___ TRECHO ___

As frustrações da juventude
George Bailey nasceu uma pequena cidade chamada Bedford Falls. Logo quando criança, nosso protagonista teve muito azar. Seu irmão mais novo, Harry, quase teria morrido afogado ao cair em um rio congelado, se não tivesse sido salvo pelo próprio George. O resgate do irmão, no entanto, custou a audição de um dos ouvidos de Bailey, devido a uma infecção contraída durante o salvamento na água congelante. Essa perda da audição tiraria dele o privilégio de lutar no front da II Guerra Mundial. Enquanto George fazia tarefas banais para o esforço de guerra na própria cidadezinha, seu irmão Harry se tornaria um grande piloto da marinha e herói de guerra.
O grande sonho de George era viajar pelo mundo, estudar arquitetura na universidade e projetar prédios e cidades modernas. No entanto, esse sonho foi postergado indefinidamente quando seu pai, Peter Bailey, teve um derrame e coube ao filho assumir administração do negócio da família, o Bailey Brothers Building and Loan. O negócio, na verdade, era uma associação financeira típica da época, cuja finalidade era financiar hipotecas e construção de casas a partir de depósitos individuais dos moradores da cidade. Nosso protagonista fez esse sacrifício, pois alternativa seria deixar a empresa para um dos membros da diretoria, Henry F. Potter — “o homem mais rico do condado” — e isso implicaria uma mudança radical da política da empresa. O senhor Potter, um homem frio, pressionava Peter Bailey a executar as hipotecas dos devedores com atrasos. O pai de George, por outro lado, tinha maior leniência com atrasos, procurando conhecê-los caso a caso.
As frustrações da vida adulta
Condenado a uma vida provinciana na cidade em que nascera, Bailey ao menos conheceu ali o amor da sua vida, Mary Hatch, com a qual se casou. Enfim, o desejo de sair da cidade, viajar e conhecer outros lugares poderia ser parcialmente realizado na lua de mel. Infelizmente, mesmo essa pequena realização seria frustrada. Já no táxi, literalmente prestes a iniciar a viagem com a esposa, Bailey se depara com um novo problema. O próprio taxista e seu amigo, Ernie, que faz o alerta : “Não olhe agora, mas há algo engraçado acontecendo lá no banco, George, eu realmente nunca vi uma, mas isso tem todas as marcas de uma corrida.” Isso mesmo, naquele exato momento estava acontecendo uma corrida bancária em Bedford Falls.
Caso o leitor não saiba, bancos são instituições que transformam ativos de longo prazo e com baixa liquidez (aquele empréstimo para um amigo seu fazer uma petshop) em recursos líquidos para seus clientes (grana na conta corrente). Como consequência, bancos têm um problema fundamental: eles são “insolventes” no curto prazo. Isto é, se todos os depositantes quiserem dinheiro imediatamente, o banco quebra, pois seus ativos valem menos se são liquidados antes da hora certa. Por exemplo, se o banco precisar transformar imediatamente o empréstimo que ele fez para a petshop do seu amigo em dinheiro, ele pode tentar transformar esse contrato de dívida em uma espécie de “título” e tentar vendê-lo a alguém. O problema é que dificilmente o valor que ele receberá será igual ao valor de face do ativo. (se o leitor quiser saber mais sobre o assunto, sinta-se a vontade para ler a nota de rodapé mais longa do mundo3).

___

• OBJETIVO
Dê continuidade ao trecho sobre George Bailey e Bedford Falls a partir da última frase apresentada. As linhas não têm nenhum papel neste exercício.

___ DADOS REGISTRADOS ___

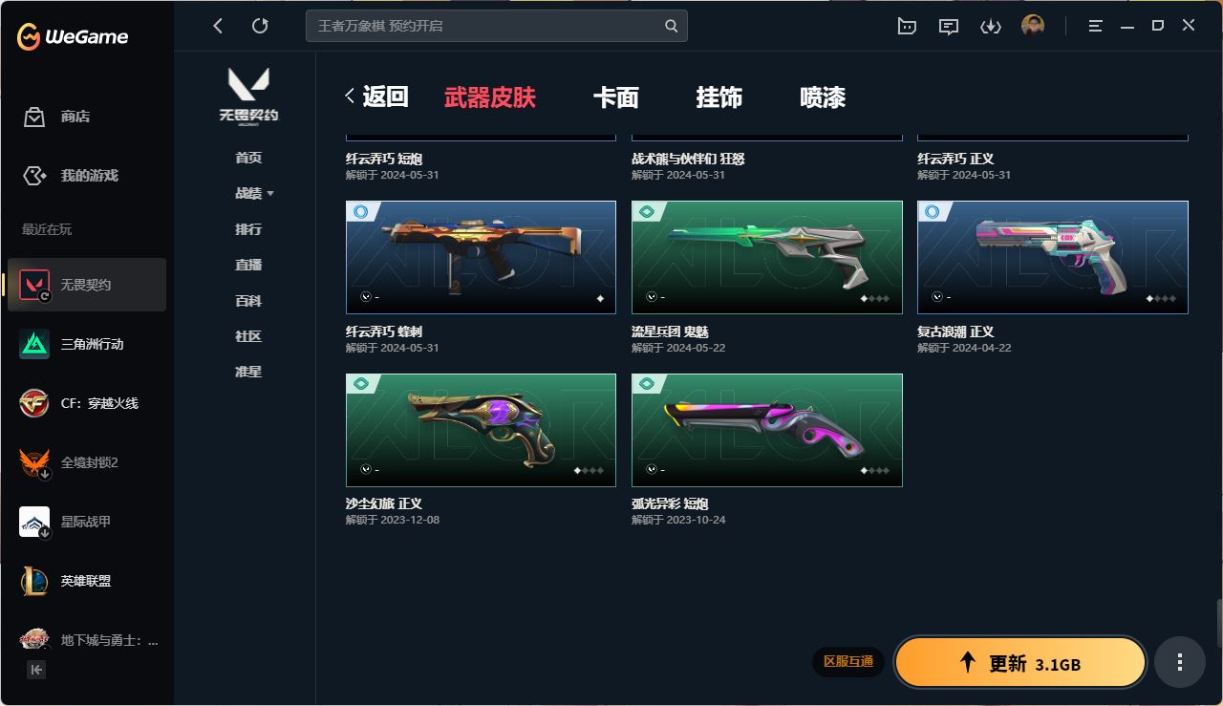Select the 挂饰 tab
Image resolution: width=1223 pixels, height=706 pixels.
click(x=719, y=97)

___

• RESPOSTA DO EXERCÍCIO
Por causa desse problema fundamental, só existem dois cenários possíveis: (1) ou todas as pessoas sacam apenas o dinheiro necessário para cumprir as obrigações do dia a dia e o banco continua solvente, administrando as entradas e saídas recorrentes de recursos; ou (2) todos sacam ao mesmo tempo a grana, o que muito provavelmente levará o banco a falência e, nesse caso, é melhor você correr para chegar ao banco primeiro antes que o dinheiro dele acabe4. Esses dois cenários são os equilíbrios possíveis e o que determina em qual deles o banco se encontra é o nível de confiança dos clientes.
E foi exatamente com o nível de confiança que George Bailey se preocupou ao perceber que de fato se tratava de uma corrida bancária. Ele logo imaginou que a sua própria associação, Bailey Brothers Building and Loan, estaria em apuros e foi correndo com Mary até lá. As portas estavam fechadas mesmo não sendo feriado. Na frente, havia uma multidão de clientes ansiosos e com medo de que suas economias estivessem ameaçadas.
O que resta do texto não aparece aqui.